== GOAL OF THE EXERCISE ==
When you restate the records, do so word for word and omit any picture they contain.
===== MATERIALS PROVIDED =====
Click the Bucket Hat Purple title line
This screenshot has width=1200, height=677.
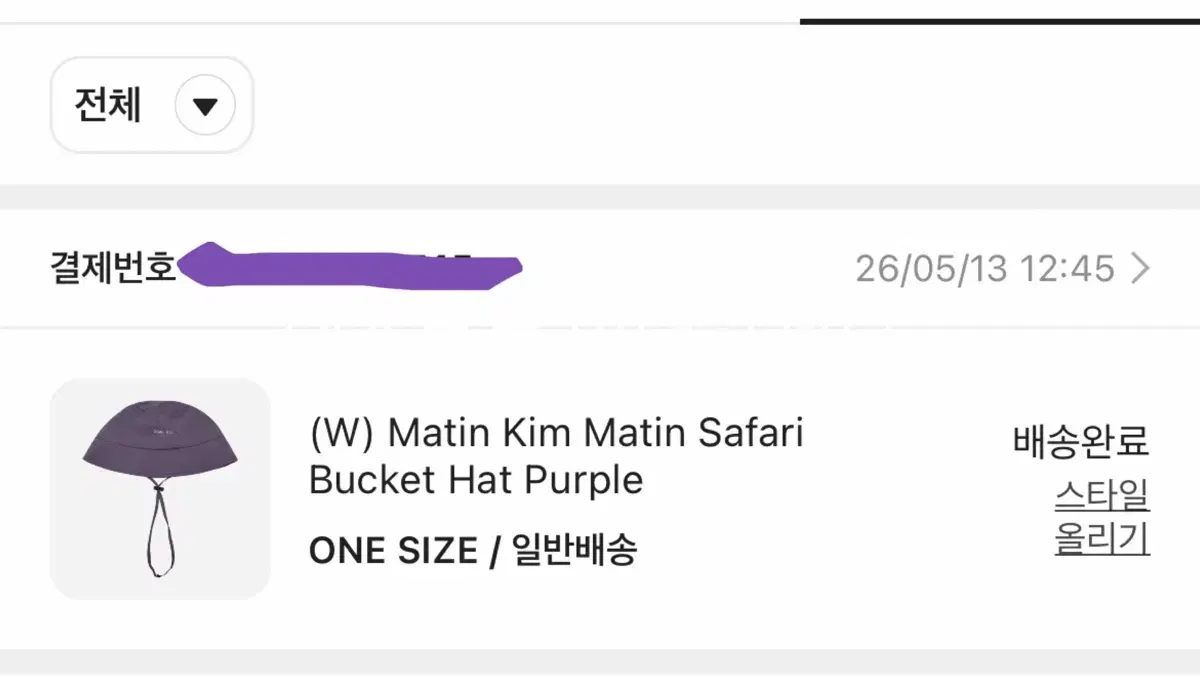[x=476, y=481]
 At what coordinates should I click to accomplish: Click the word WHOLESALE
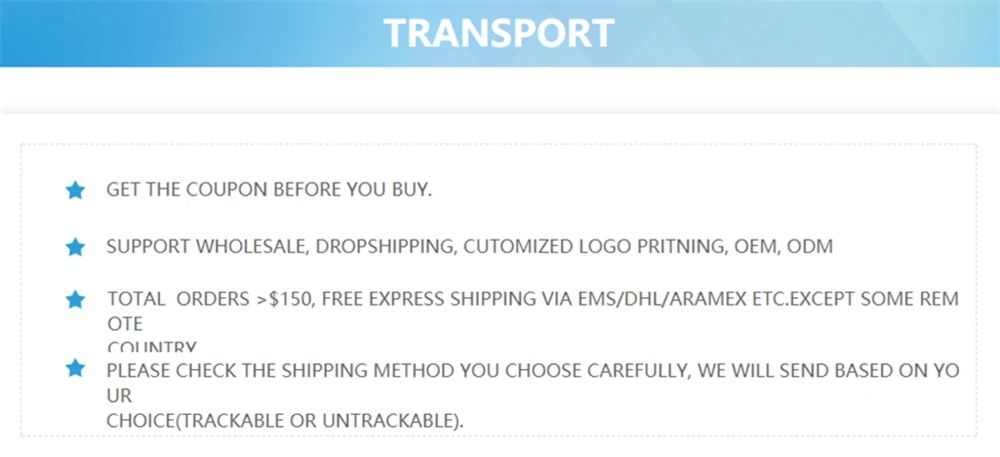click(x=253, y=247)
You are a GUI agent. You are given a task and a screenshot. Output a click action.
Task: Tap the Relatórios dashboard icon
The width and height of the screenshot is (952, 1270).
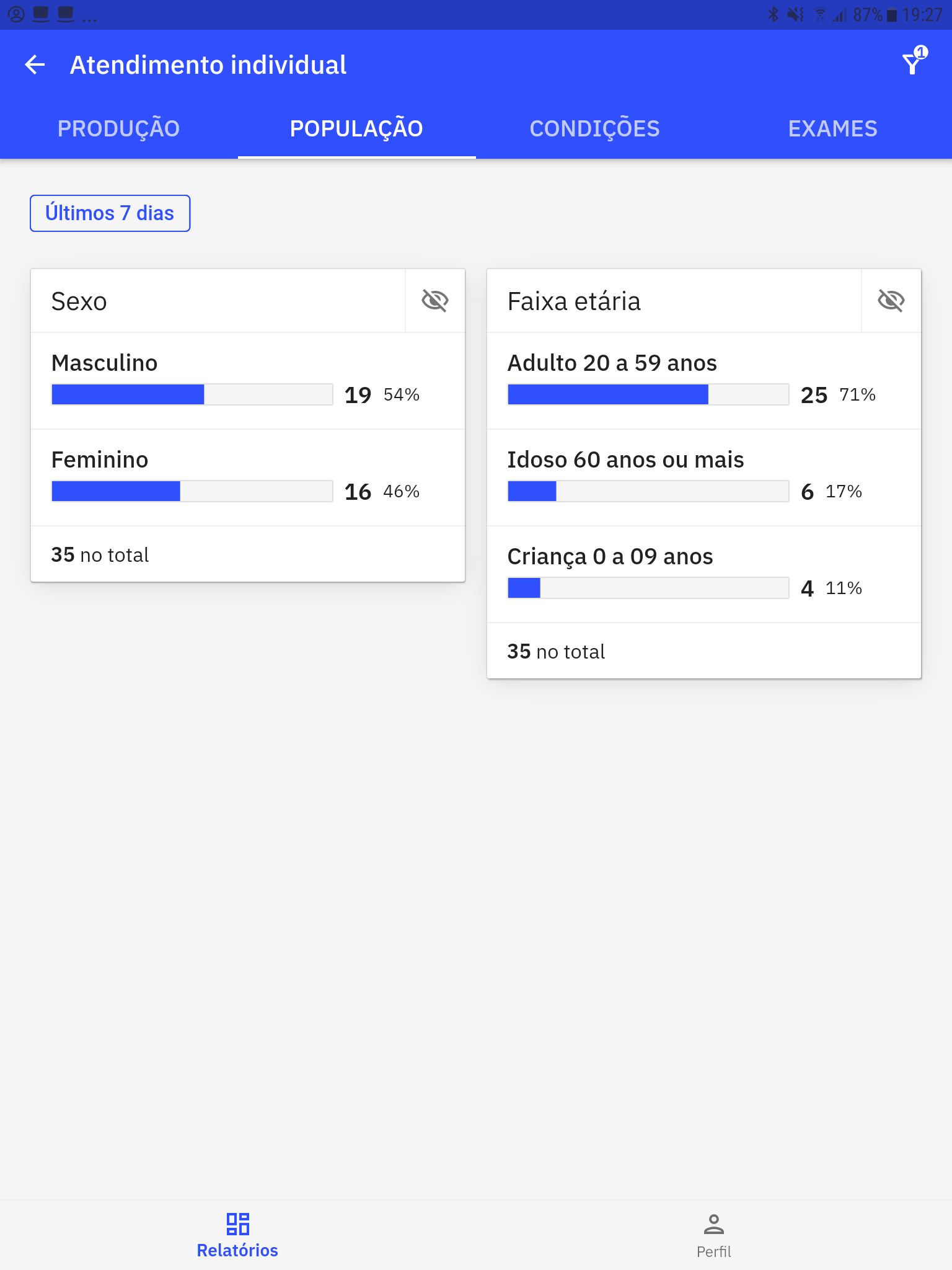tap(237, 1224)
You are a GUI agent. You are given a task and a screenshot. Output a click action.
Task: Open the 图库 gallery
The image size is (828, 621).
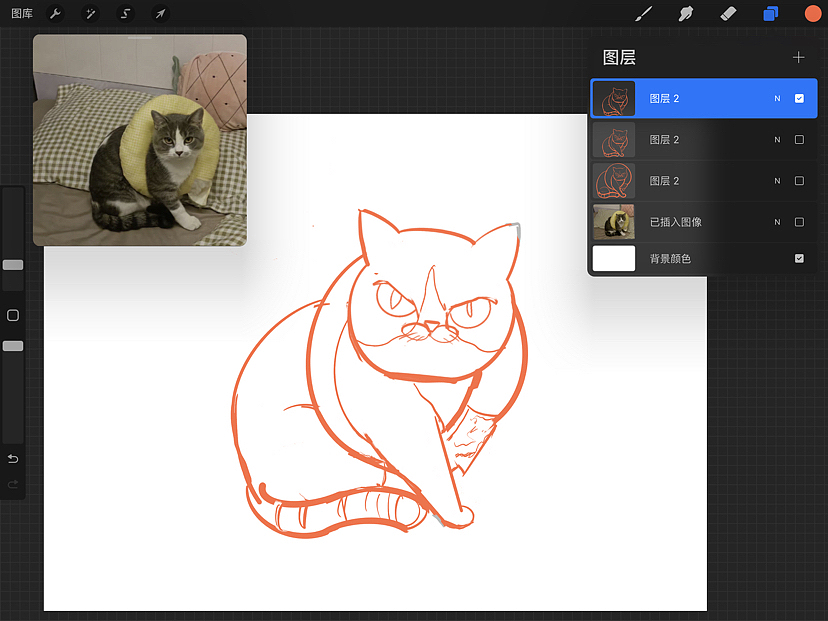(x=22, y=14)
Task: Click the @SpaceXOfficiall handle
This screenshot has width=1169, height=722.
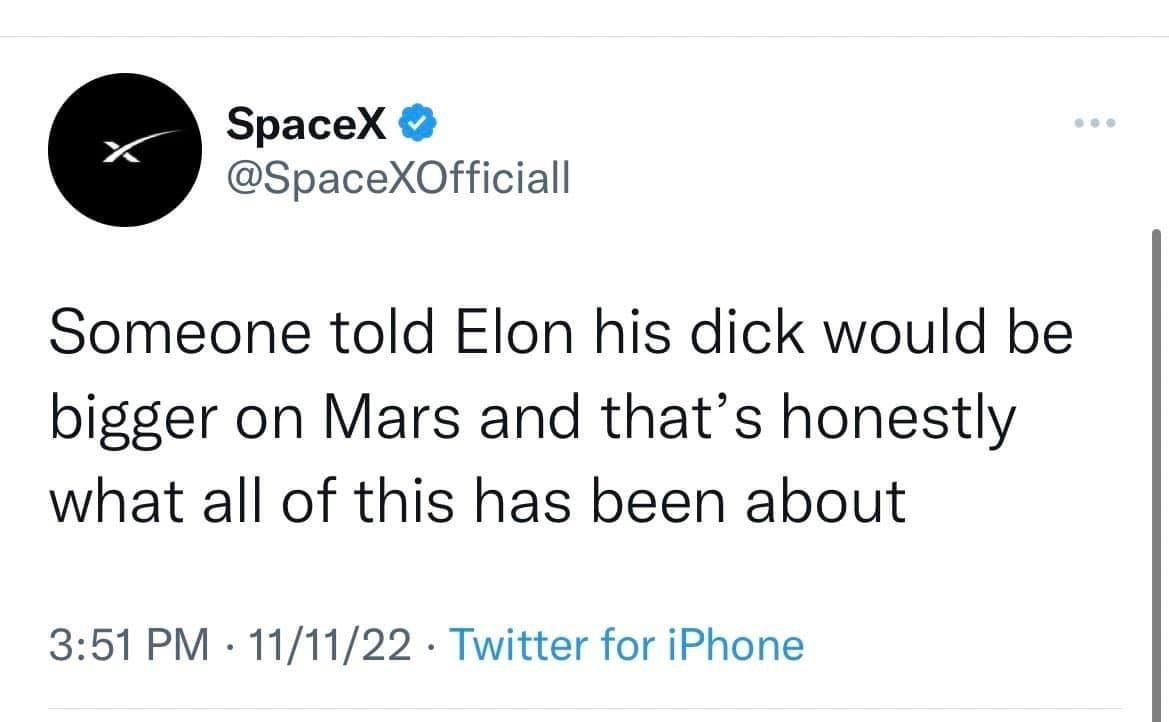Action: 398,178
=====
== RESULT OF THIS EXERCISE ==
Click the Bucket Hat Purple title line
This screenshot has width=1200, height=677.
[x=476, y=481]
 At what coordinates should I click to accomplish: Click the word WHOLESALE
click(x=253, y=247)
You are a GUI agent. You are given a task and a screenshot. Output a click action.
Task: Tap the Relatórios dashboard icon
The width and height of the screenshot is (952, 1270).
tap(237, 1224)
You are a GUI agent. You are given a task and a screenshot. Output a click action.
Task: Open the 图库 gallery
The image size is (828, 621).
(x=22, y=14)
Task: Click the @SpaceXOfficiall handle
This screenshot has width=1169, height=722.
Action: 398,178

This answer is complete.